待遇这么好,以后大家干脆都起义,等朝廷来招降好了。
“贤侄啊,你不知道,朝中还有一派意见,乃是要派杨安儿这一部,南下出兵南宋……”
嘶,赵振不禁吸了一口冷气。
这些义军,很多都是打着南宋那边旗号的,现在让他们去攻打南宋,那就是投名状,表忠心啊。
但是,这样肯定会激起兵变的。
“唉,这些朝中重臣,权谋之术自是无敌,可这民心,不可如此玩弄……我已经上了奏折,说这些是新附之兵,骤然派往前线,恐怕军心不稳,反为其所害……现在他们也不提这事了……”
赵振看着熊耀祖,这老头看上去老奸巨猾,其实也还是有些可取之处。
赵振想了想,道:“既如此,知府大人也不必太过担心,小子这就去安排屯田……”
熊耀祖大惊:“贤侄,万万不可,你那屯田之策,虽然表面上无可指摘,但毕竟没了许多女真贵族……已经有人怀疑你了啊……”
赵振露出白白的牙齿,人畜无害的笑容,道:“无妨,无妨,小子这次定会让他们无话可说的!”
说罢,赵振起身离开。
熊耀祖扑通一声坐在凳子上,已经不知道该作何反应了。
……
登州府大致可以分为蓬莱城、黄县、栖霞县和福山县几个辖区。
现在,在栖霞、福山和蓬莱之间,有十多股流寇盘踞在这里。
其实,他们也不想待在这里的。
杨安儿已经接受了招安。他们本来想去抱一下大腿,结果人家根本不理。
福山那边有郭员外的团练,蓬莱方向是战山的杨安儿,黄县那边是赵振的玉泉军,栖霞还有杨家庄的团练。

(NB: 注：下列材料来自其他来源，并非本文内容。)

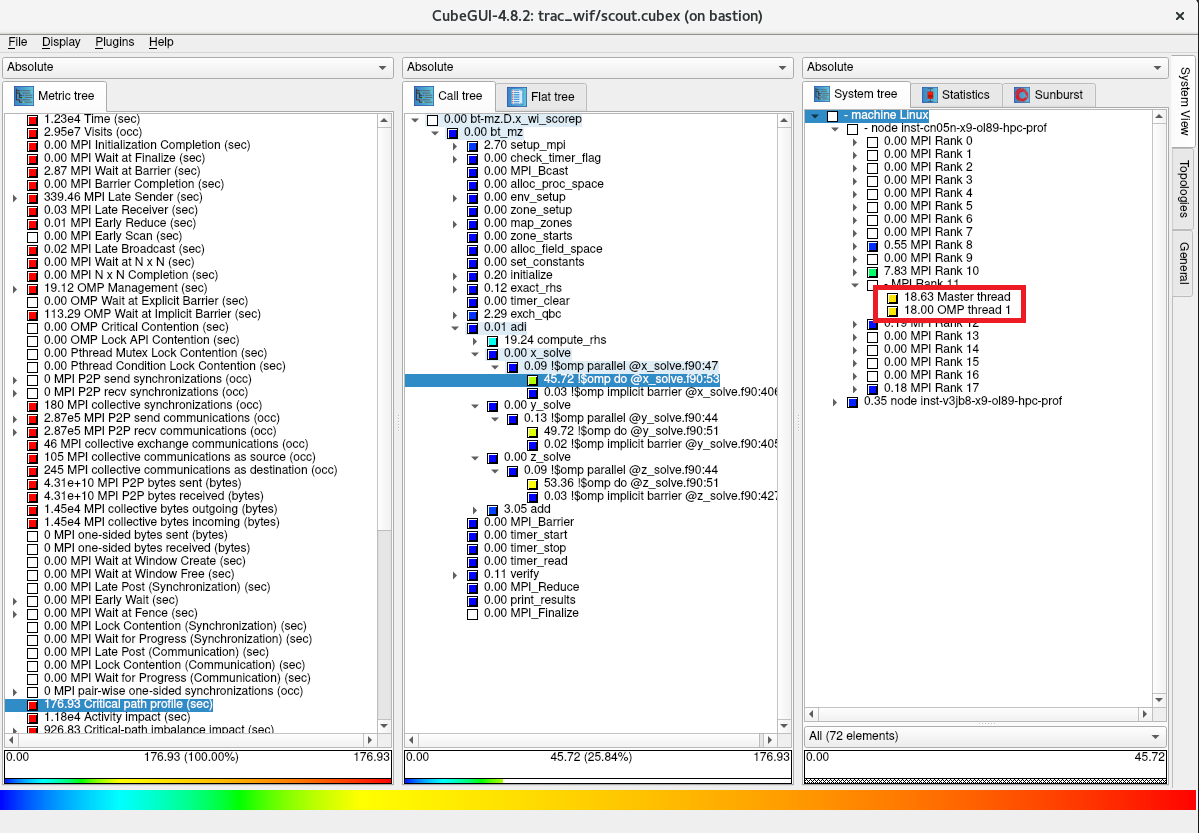Click the Flat tree tab icon
Screen dimensions: 1199x833
click(x=517, y=97)
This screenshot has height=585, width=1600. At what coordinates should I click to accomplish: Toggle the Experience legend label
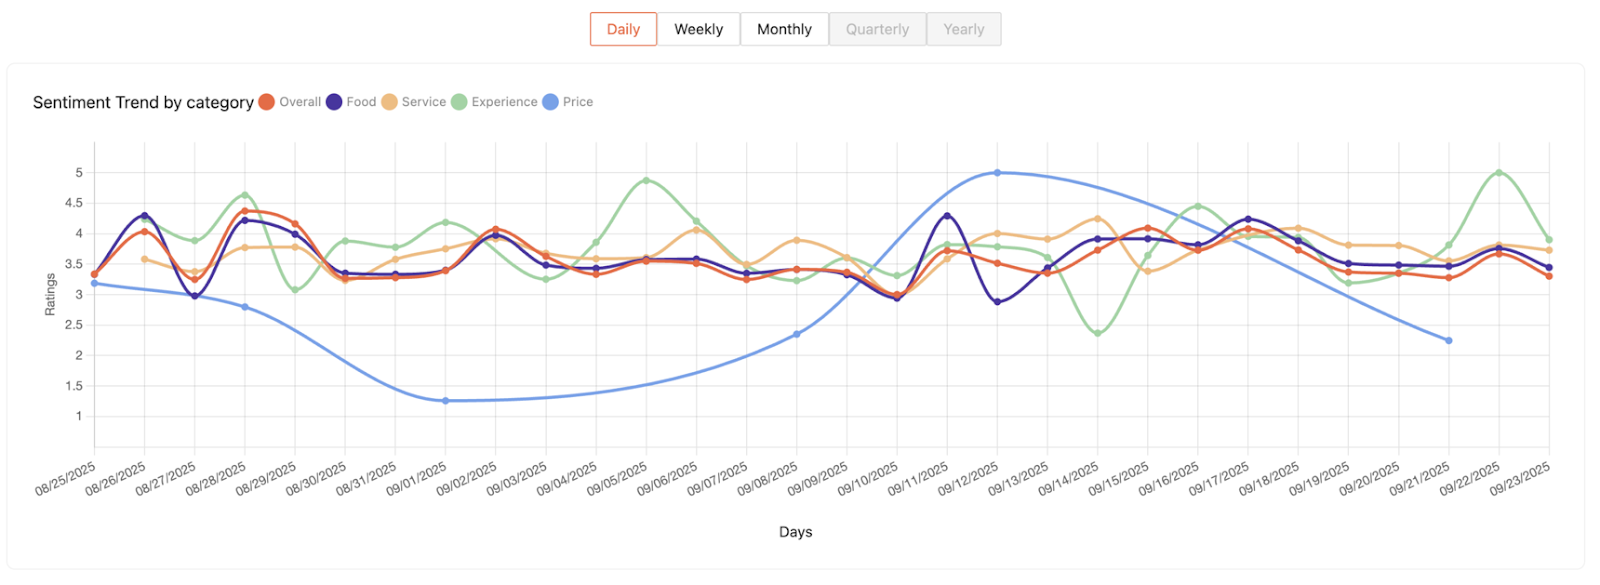pyautogui.click(x=504, y=102)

本来杨家庄市没打算顶住的,可是一个多月前开始,这边就陆续来了几支玉泉过来的队伍,把从栖霞通往莱州和宁海州的路封得水泄不通。
所以准确得说,他们不是不想走,是走不了!
这些响马裹挟得流民,基本上已经被玉泉团练得屯田拿去了不少。
说是屯田,其实除了农忙时候帮忙做一些抢种、抢收、追肥之类,大部分时间都是在各种工地上忙碌。
玉泉有好多工地,盐场、港口、钢铁厂、矿山、居民区、商业区、道路……每个地方都需要人。
在这里,只要你好好干活,就饿不着。家里只要有一个壮劳力,基本一家三四口人,肯定就饿不着了。要是家里媳妇也出来作是,再加上个半大孩子,那日子可就很红火了。
这说得还是普通劳动力,要是有一技之长得工匠,那收入会更高。
在这样的生活条件的吸引之下,山贼响马,就成了非常没有前途的职业,自然没多少人愿意追随。
所以,现在剩下的,不是哪些铁了心要跟官府对着干的,就是积年悍匪,手上都是由血案的。
这群人经过这段时间的折腾,从原来的好几万人,只剩下五千人不到。
这片土地约有二十万亩的耕地和果园,大部分也都是在女真贵族老爷手中。
杨安儿与杨妙真这天秘密整理好队伍,开始向栖霞方向开进。这次,他们将会把龙口的故事,再次演绎一次。
他们队伍的后面,是玉泉团练的队伍,相隔不过三十里。